* **WRITTEN EXERCISE**: Pull every line of text from the listing below and reproduce each one word for word. Leave the pictures out of your answer.

* **RECORDS FOR THE EXERCISE**:
++++++++++

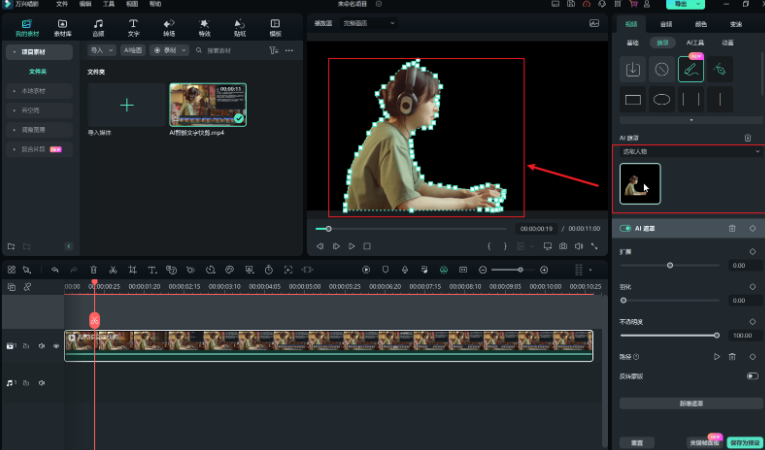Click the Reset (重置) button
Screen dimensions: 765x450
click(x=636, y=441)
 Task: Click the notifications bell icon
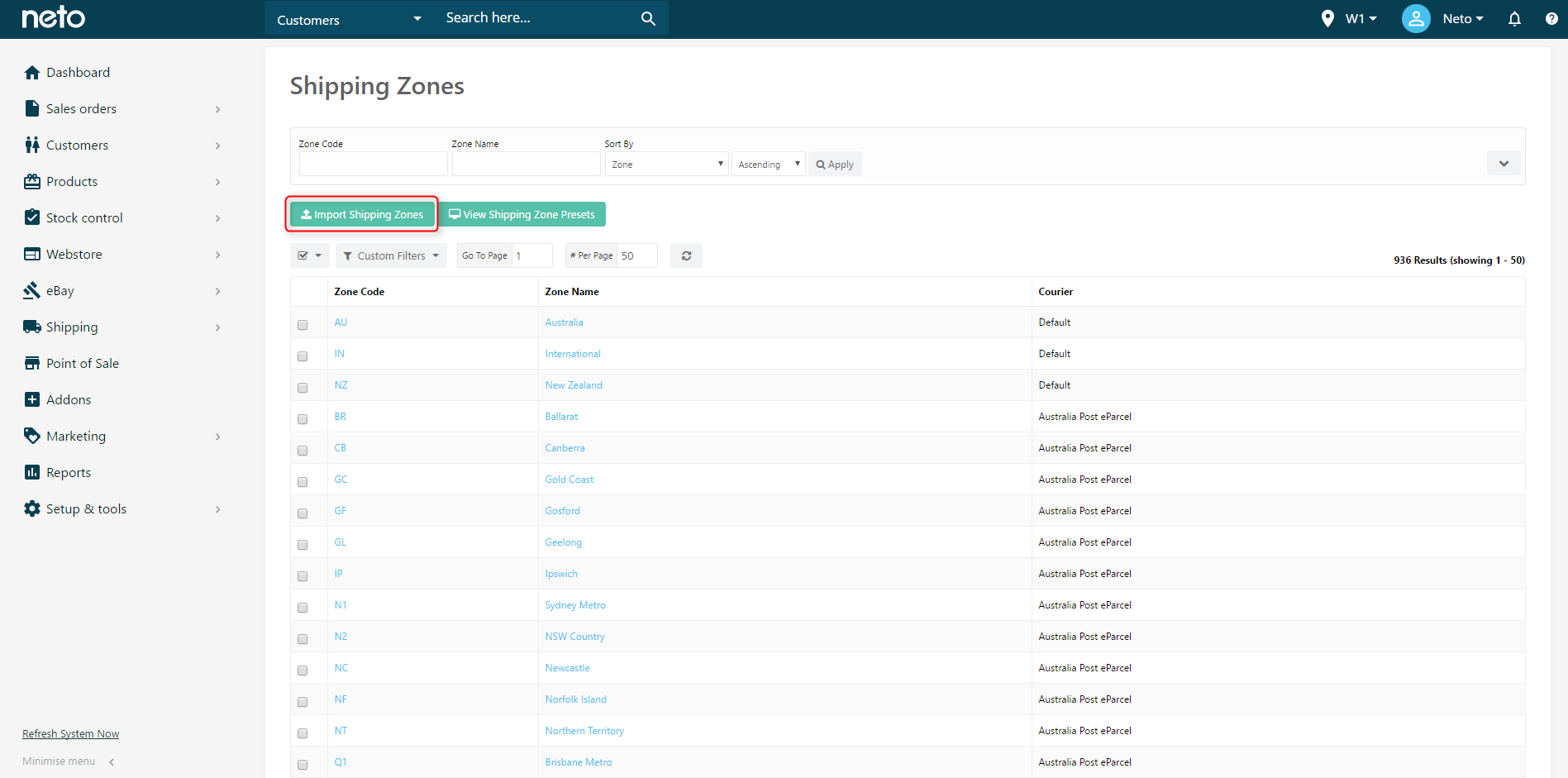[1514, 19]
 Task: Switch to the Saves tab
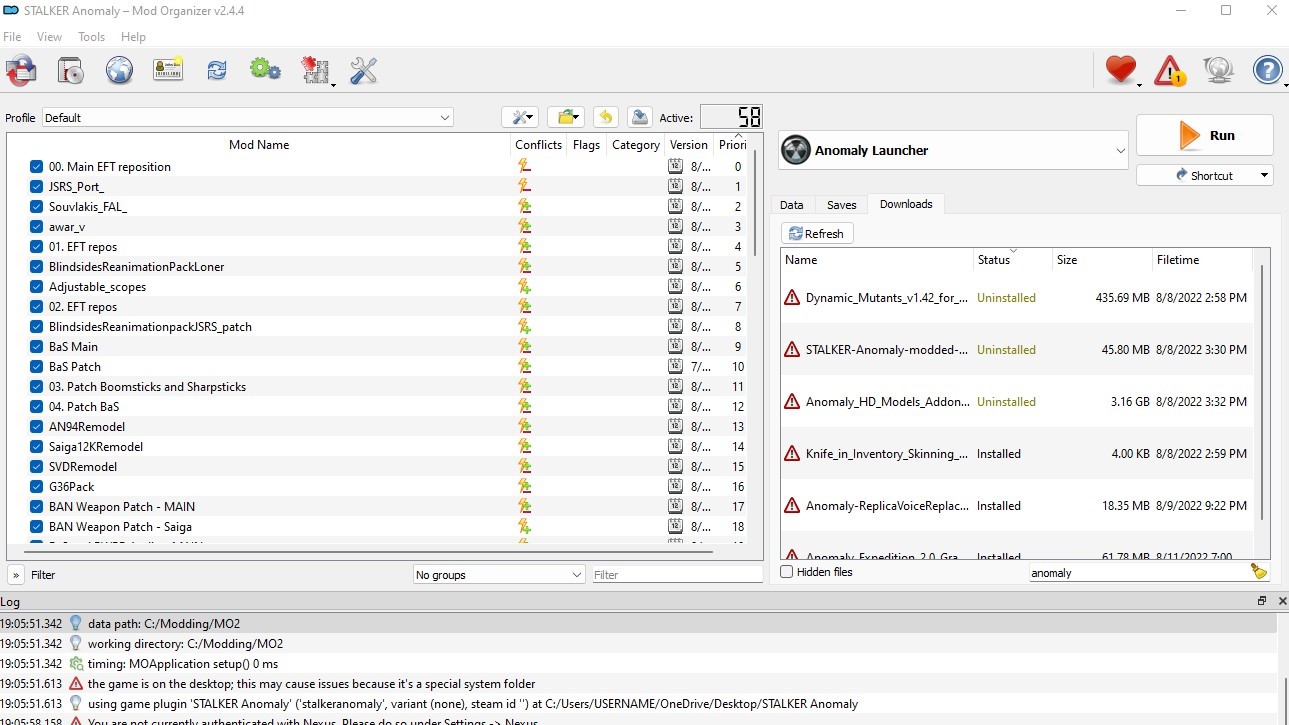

++++++++++

* **EXERCISE OUTPUT**:
Click the Reset (重置) button
Screen dimensions: 765x450
click(x=636, y=441)
 Task: Click the notifications bell icon
[1514, 19]
 Task: Switch to the Saves tab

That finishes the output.